Metadata-Version: 2.4
Name: rq-rediscron
Version: 0.1.2
Summary: Redis-backed runtime-editable cron scheduler for RQ
License-Expression: MIT
Project-URL: Homepage, https://github.com/gams/rq-rediscron
Project-URL: Repository, https://github.com/gams/rq-rediscron
Requires-Python: >=3.9
Description-Content-Type: text/markdown
License-File: LICENSE
Requires-Dist: redis>=5
Requires-Dist: rq>=2.8
Dynamic: license-file

# rq-rediscron

`rq-rediscron` provides Redis-backed subclasses for RQ cron scheduling:

- `RedisCronJob`
- `RedisCronScheduler`

Cron job definitions are stored in Redis hashes and indexed in a sorted set by
next enqueue time. This lets scheduler processes pick up job creates, edits, and
deletes at runtime without restart.

Only one `RedisCronScheduler` process runs at a time.
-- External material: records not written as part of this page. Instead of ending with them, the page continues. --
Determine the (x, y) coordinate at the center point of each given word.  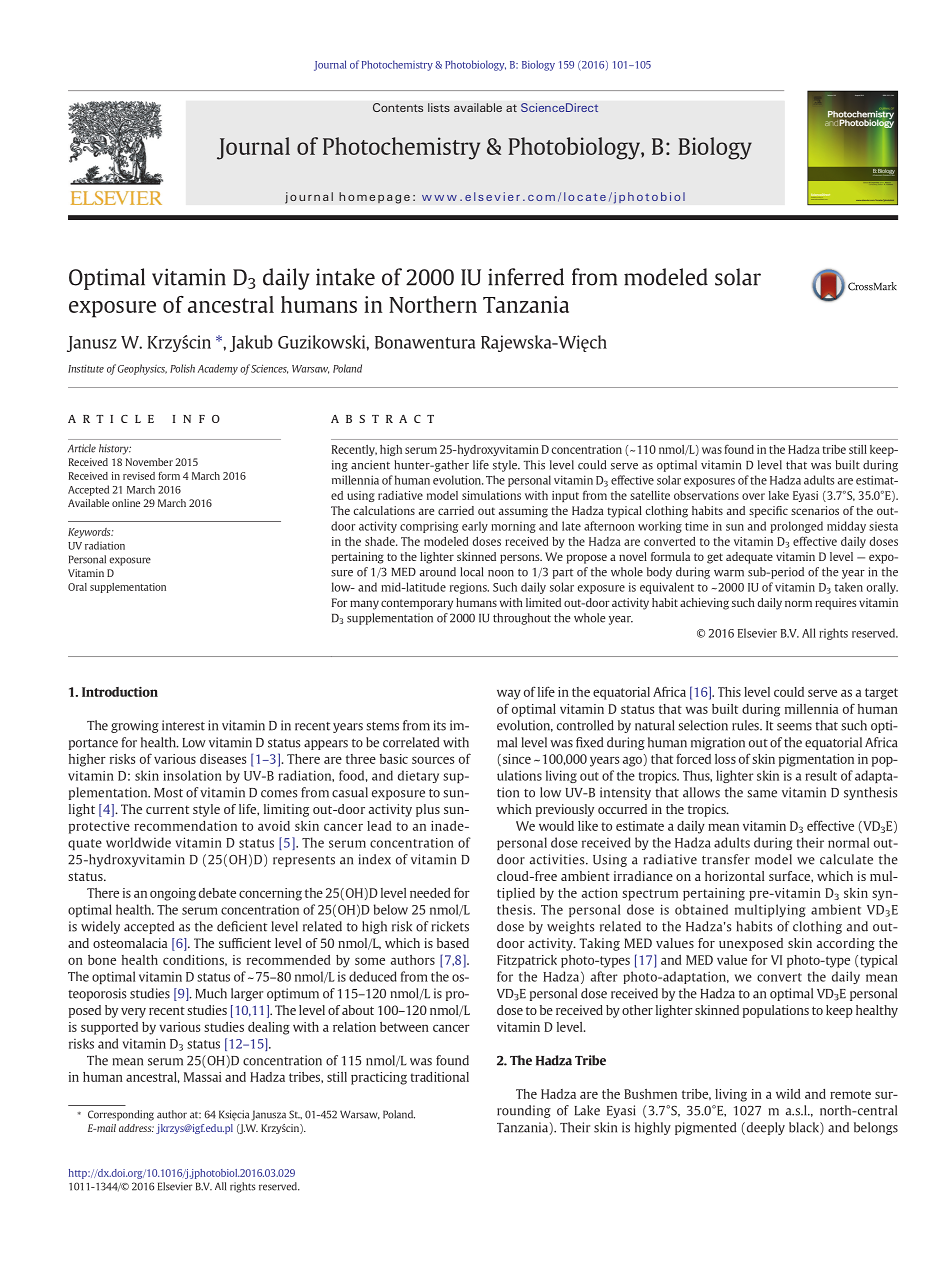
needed (430, 893)
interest (183, 725)
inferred (526, 277)
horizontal (734, 876)
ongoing (173, 894)
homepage (374, 198)
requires (835, 604)
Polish (182, 368)
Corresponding (121, 1115)
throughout (522, 619)
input (565, 496)
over (753, 496)
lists (439, 107)
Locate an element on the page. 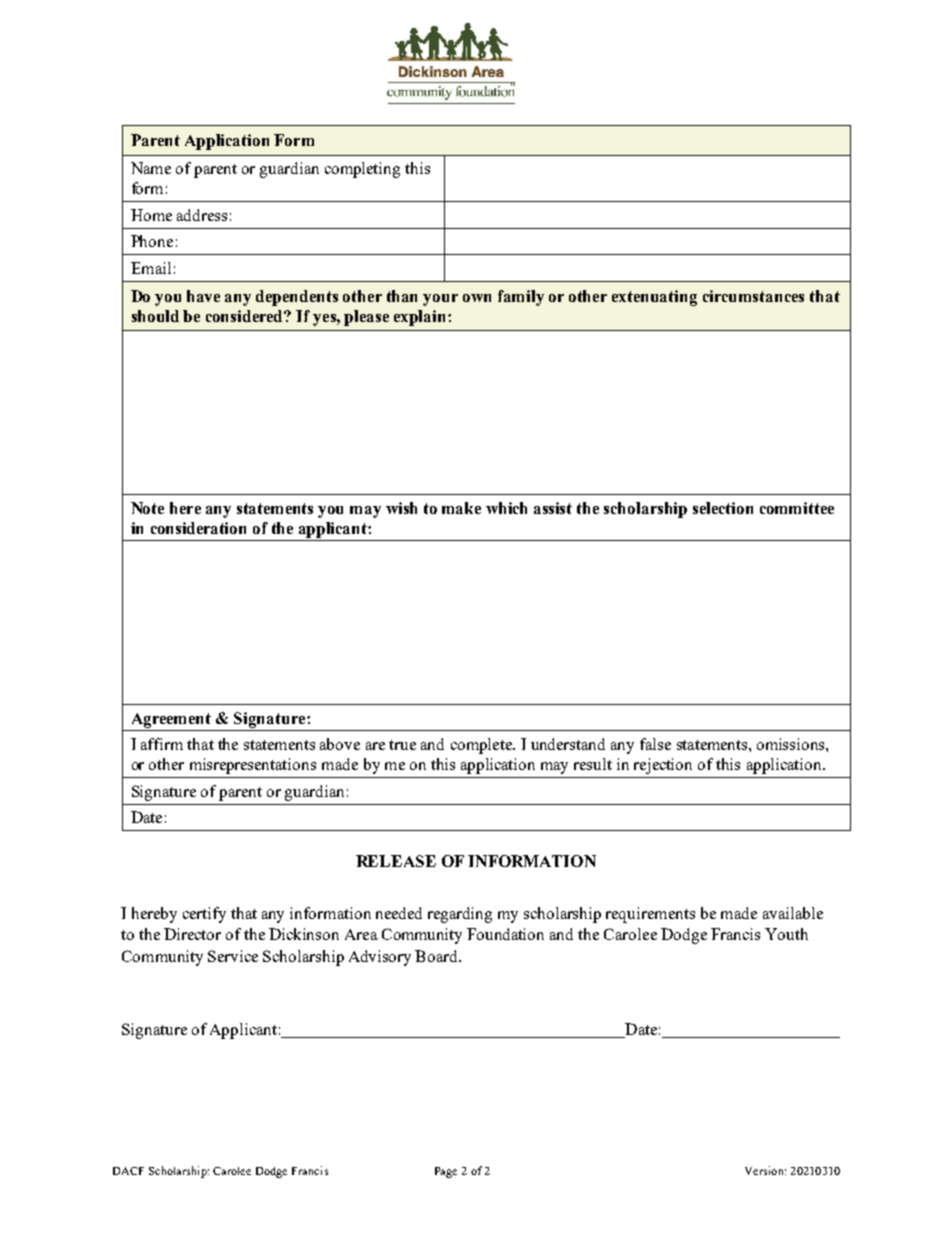 This image has height=1233, width=952. selection is located at coordinates (723, 508).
The scheduler acquires
`rq:cron_jobs:lock` during `register_birth()`, extends that lock on heartbeat,
and releases it during `register_death()`. A second scheduler can start after
the lock TTL expires, which provides failover without duplicate enqueue loops.

```python
from redis import Redis
from rediscron import RedisCronScheduler


def rebuild_metric(metric_id: str) -> None:
    ...


connection = Redis.from_url("redis://localhost:6379/0")
scheduler = RedisCronScheduler(connection)
scheduler.register(
    rebuild_metric,
    queue_name="metrics",
    id="metric:pm25",
    args=("pm25",),
    interval=300,
)
scheduler.start()
```

Redis keys:

- `rq:cron_job:{id}` stores one cron job hash.
- `rq:cron_jobs` indexes job ids by next enqueue timestamp.
- `rq:cron_jobs:lock` allows one live scheduler process at a time.
- `rq:cron_jobs:last_update` records runtime changes.
- `rq:cron_jobs:events` publishes create, update, and delete events.